EXTRAHIERTE EINTRÄGE →

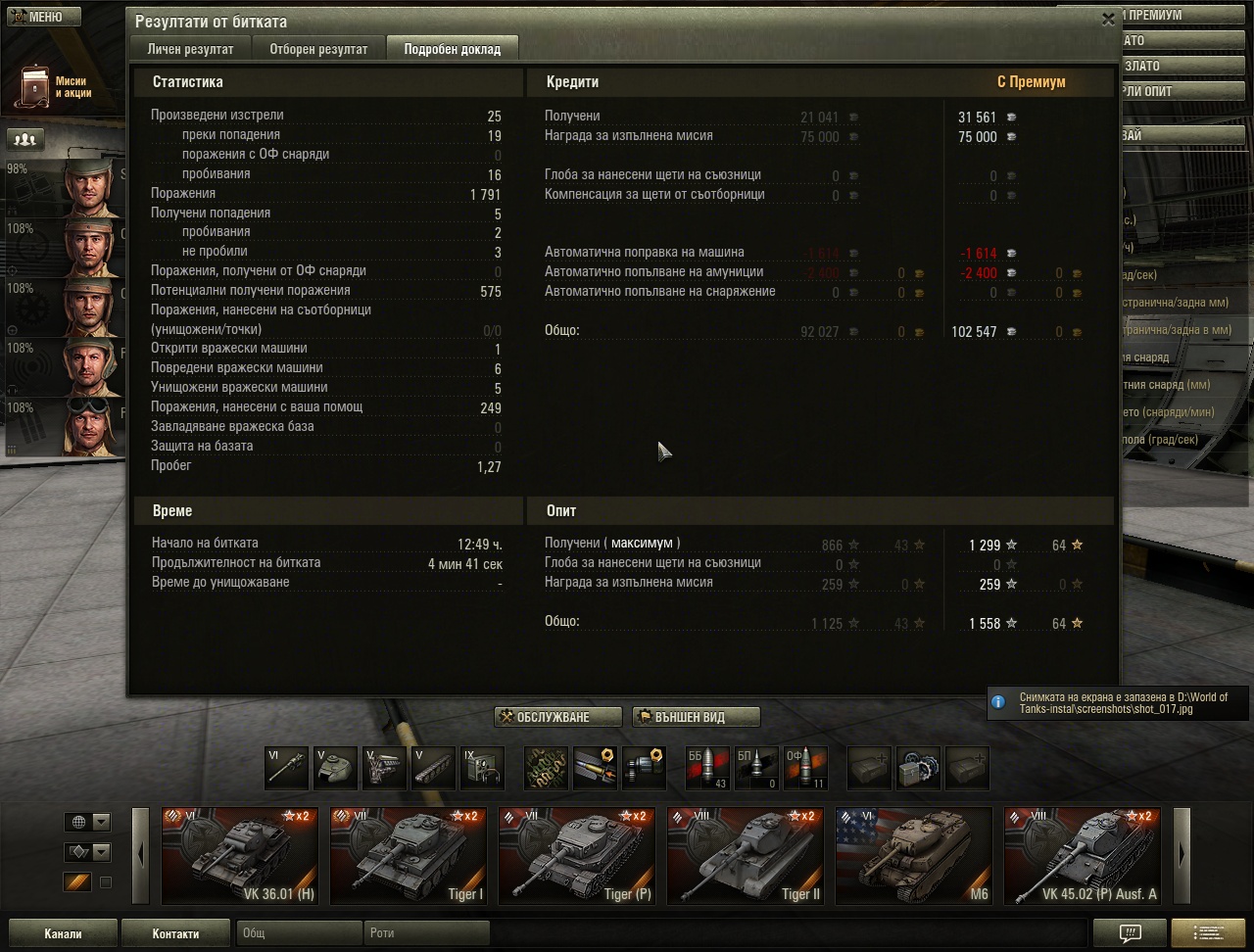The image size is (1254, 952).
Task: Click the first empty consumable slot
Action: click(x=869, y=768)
---
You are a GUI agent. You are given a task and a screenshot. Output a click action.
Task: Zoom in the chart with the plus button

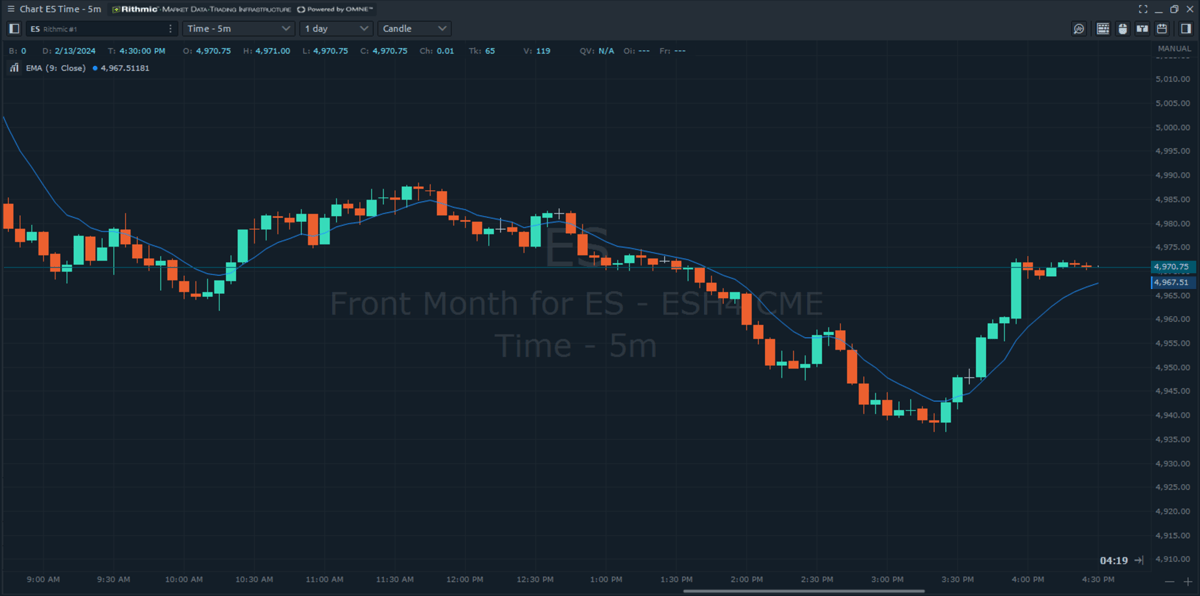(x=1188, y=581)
---
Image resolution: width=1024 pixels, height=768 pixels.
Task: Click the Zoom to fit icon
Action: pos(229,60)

AUFGABENSTELLUNG →
Gib den Abschnitt wortgetreu wieder, der mit der Zeile beginnt, die „The image size is (1254, 952).“ enthält, und mit der Zeile endet, die „Action: click(x=869, y=768)“ enthält, beide Zeilen eingeschlossen. Lass die Bilder in deiner Antwort weg.

ERWARTETE LÖSUNG →
The image size is (1254, 952).
Task: Click the first empty consumable slot
Action: click(x=869, y=768)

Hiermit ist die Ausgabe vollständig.